Giovedì 28 maggio 2009 - ILO/09/31

GINEVRA (Notizie dall’ILO) – Ginevra (Notizie ILO) – L’Ufficio Internazionale del lavoro (ILO) ha pubblicato oggi le nuove proiezioni sul mercato del lavoro per il 2009, secondo le quali c’è stato un ulteriore aumento della disoccupazione, dei lavoratori poveri e dei lavori vulnerabili.

Nel presentare i nuovi dati nel corso di Conferenza stampa a Ginevra, il Direttore Generale dell’ILO, Juan Somavia, ha dichiarato che l’annuale Conferenza internazionale del lavoro (Ginevra 3-19 giugno), discuterà di un “Patto globale dell’occupazione” concepito per promuovere una risposta politica coordinata alla crisi globale del lavoro.

“Stiamo assistendo ad un aumento globale della disoccupazione e del numero dei lavoratori a rischio povertà senza precedenti” ha dichiarato Somavia. “Questa situazione è preoccupante. Per evitare una recessione globale abbiamo bisogno di un patto globale dell’occupazione per affrontare questa crisi e ridurre i suoi effetti sulle persone. Sta a noi scegliere e questo è il momento di agire”.

Nell’aggiornamento di maggio 2009 del Rapporto sulle tendenze globali dell’occupazione1, l’ILO prevede per il 2009 un aumento della disoccupazione fino a raggiungere un numero complessivo di disoccupati tra i 210 milioni e i 239 milioni, il che corrisponde ad un tasso di disoccupazione mondiale compreso tra il 6,5 % e il 7,4 %.

Il Rapporto prevede un aumento tra i 39 e i 59 milioni di disoccupati dal 20072. I risultati reali dipenderanno dalla efficacia della spesa fiscale approntata dai governi e dal buon funzionamento del settore finanziario.

Le proiezioni aggiornate sui lavoratori poveri nel mondo indicano che 200 milioni di lavoratori rischiano di finire, tra il 2007 e il 2009, al di sotto della soglia di povertà dei 2 dollari al giorno.

La crisi sta colpendo duramente i giovani. Tra il 2008 e il 2009, è previsto un aumento dagli 11 ai 17 milioni di giovani disoccupati. Il tasso di disoccupazione giovanile dovrebbe crescere dal 12 % del 2008 al 14-15 % nel 2009.

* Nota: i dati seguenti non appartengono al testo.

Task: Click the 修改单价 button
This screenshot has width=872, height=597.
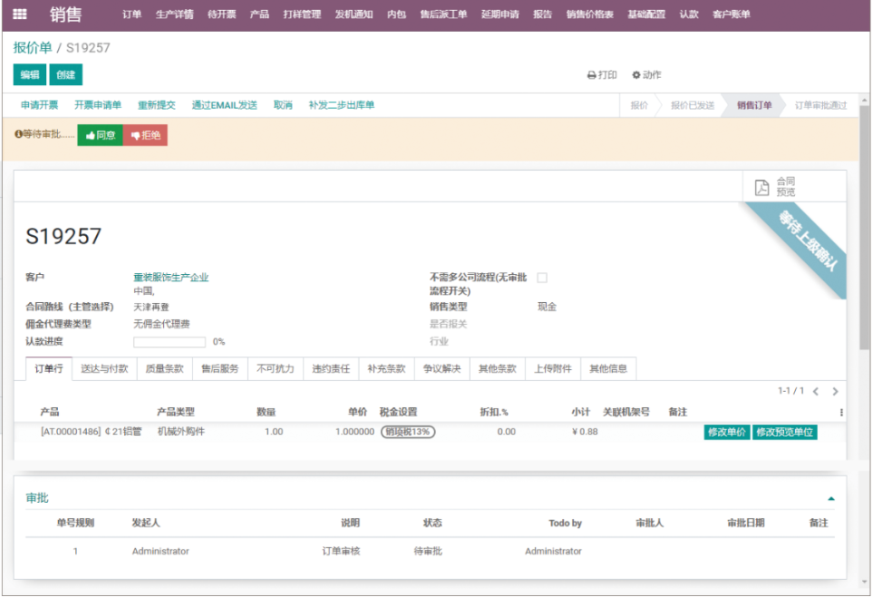Action: [727, 432]
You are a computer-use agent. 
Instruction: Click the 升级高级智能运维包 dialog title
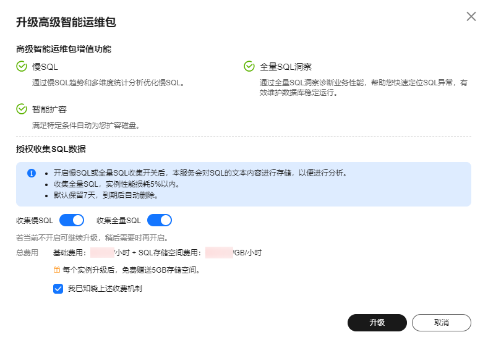pyautogui.click(x=66, y=22)
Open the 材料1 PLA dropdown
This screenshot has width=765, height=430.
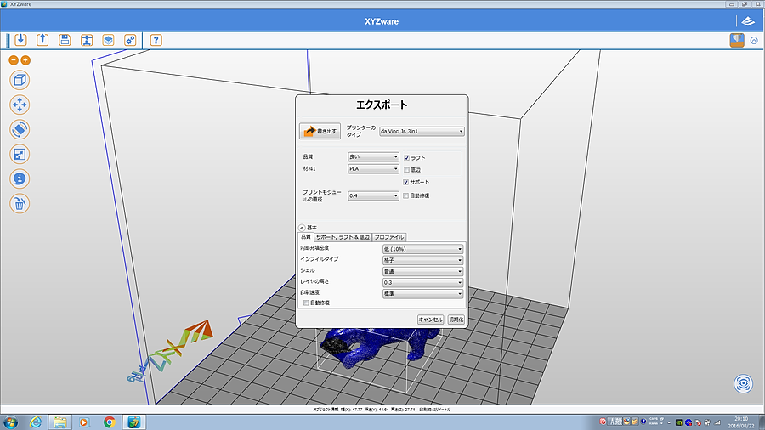point(373,169)
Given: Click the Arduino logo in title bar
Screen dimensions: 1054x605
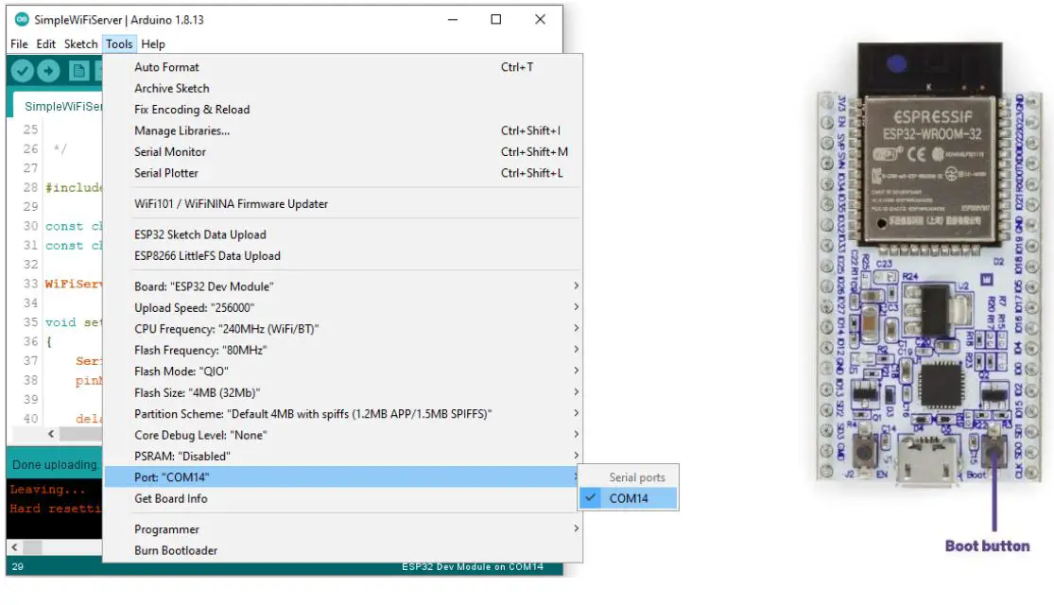Looking at the screenshot, I should (x=22, y=19).
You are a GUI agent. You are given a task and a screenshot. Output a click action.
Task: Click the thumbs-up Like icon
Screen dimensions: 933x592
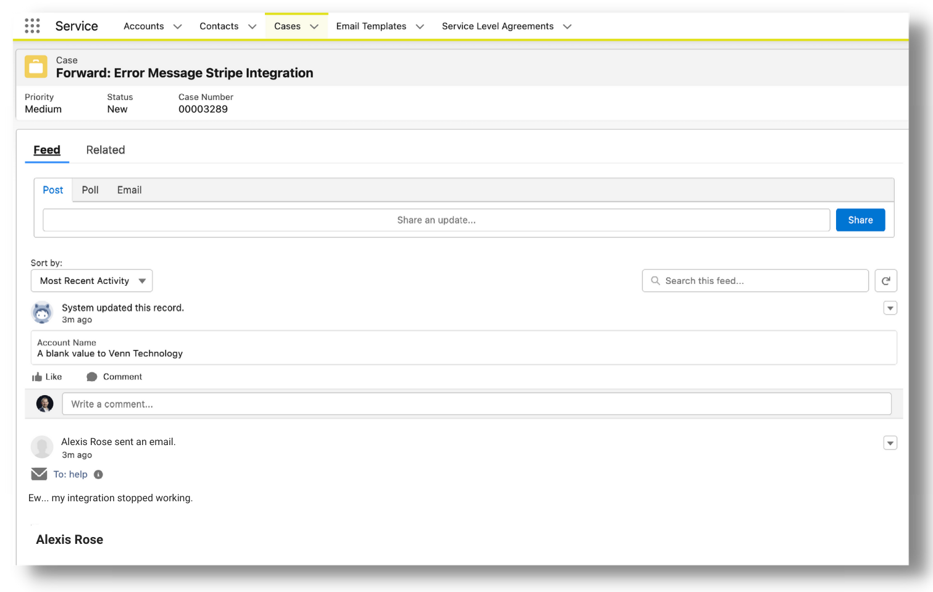point(38,377)

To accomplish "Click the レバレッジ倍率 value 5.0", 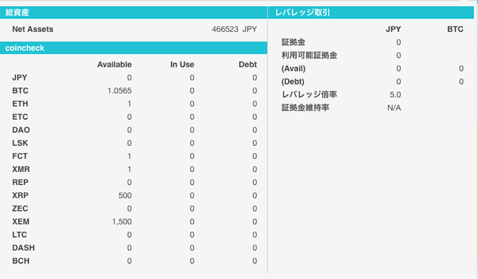I will (x=395, y=95).
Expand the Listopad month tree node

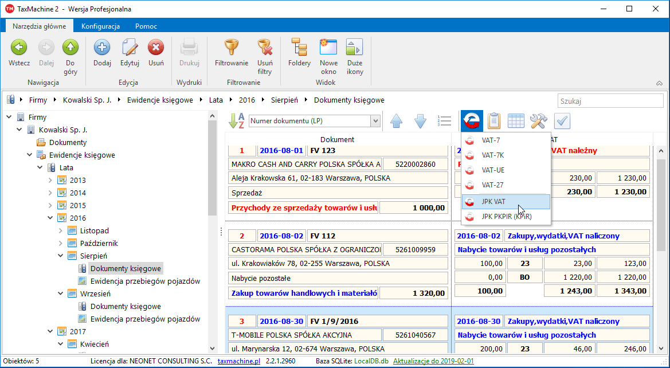tap(61, 230)
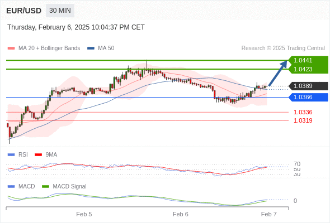
Task: Click the MACD blue legend swatch
Action: click(x=11, y=187)
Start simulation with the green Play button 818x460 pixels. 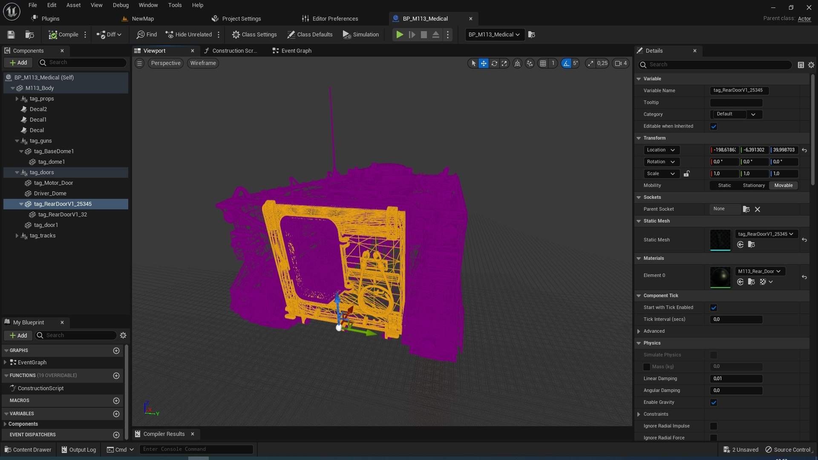pos(399,35)
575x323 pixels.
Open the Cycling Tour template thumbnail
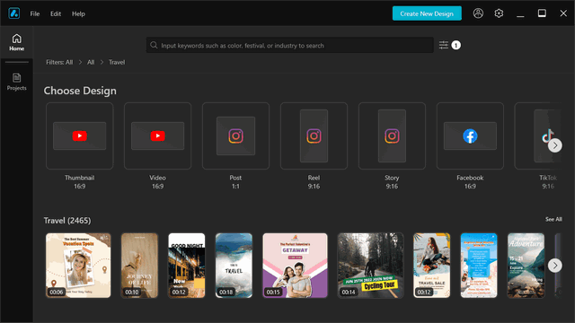(x=370, y=266)
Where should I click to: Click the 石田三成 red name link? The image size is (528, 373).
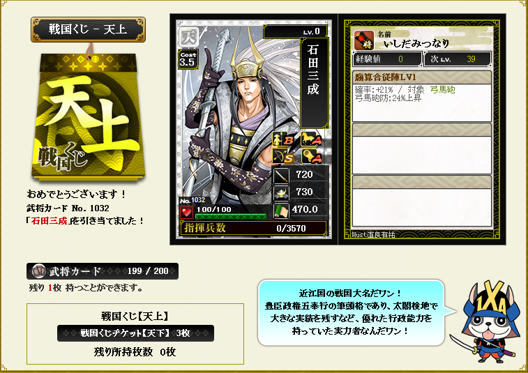(x=49, y=221)
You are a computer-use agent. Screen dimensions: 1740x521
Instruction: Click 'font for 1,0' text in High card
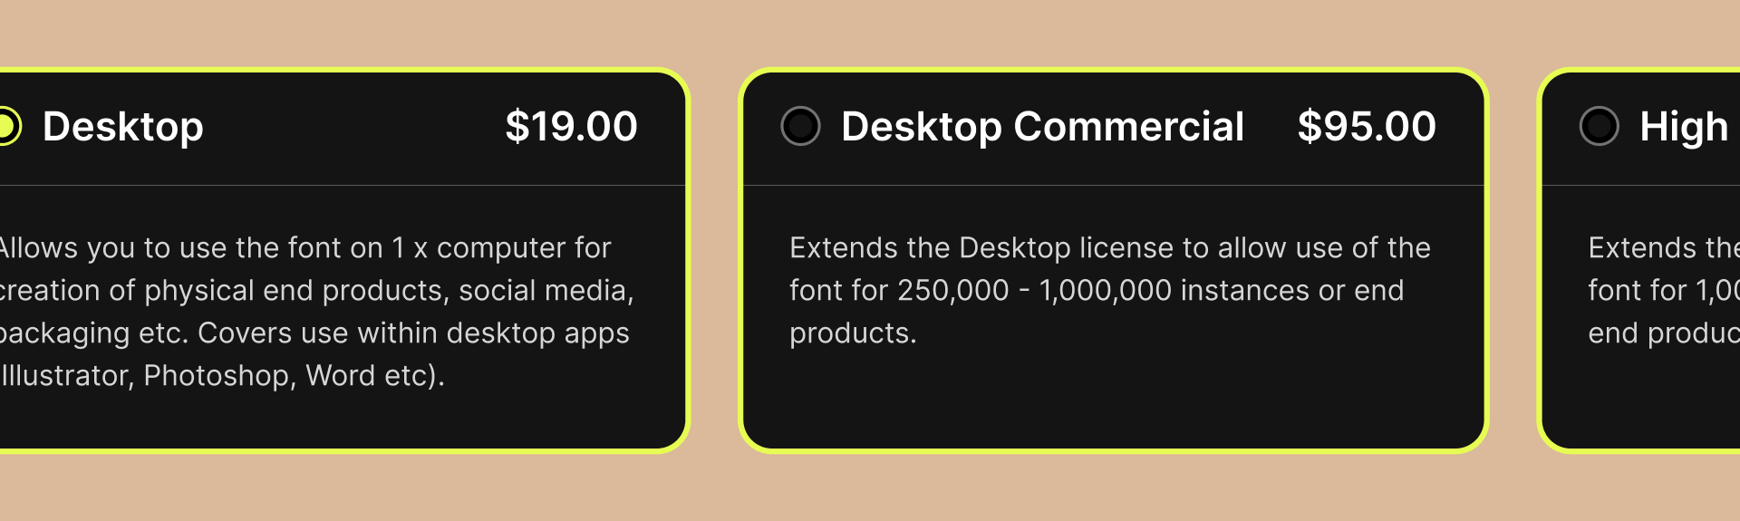(x=1662, y=291)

Somavia ha avvertito che, sulla base dell'esperienza passata, passano mediamente 4 o 5 anni prima della ripresa del mercato del lavoro. Si rischia un protrarsi della crisi globale del lavoro per diversi anni.

“Per questa ragione la Conferenza internazionale del lavoro prenderà in esame un Patto globale dell’occupazione con l’obiettivo di porre al centro delle politiche per la ripresa economica la creazione dell’occupazione e la protezione sociale”, ha spiegato Somavia. “Lo scopo del Patto è assicurare che le misure straordinarie per stimolare l’economia, combinate a politiche del governo, rispondano il più possibile alle necessità delle persone che hanno bisogno di protezione e di un lavoro, e ciò allo scopo di accelerare la ripresa economica e occupazionale”.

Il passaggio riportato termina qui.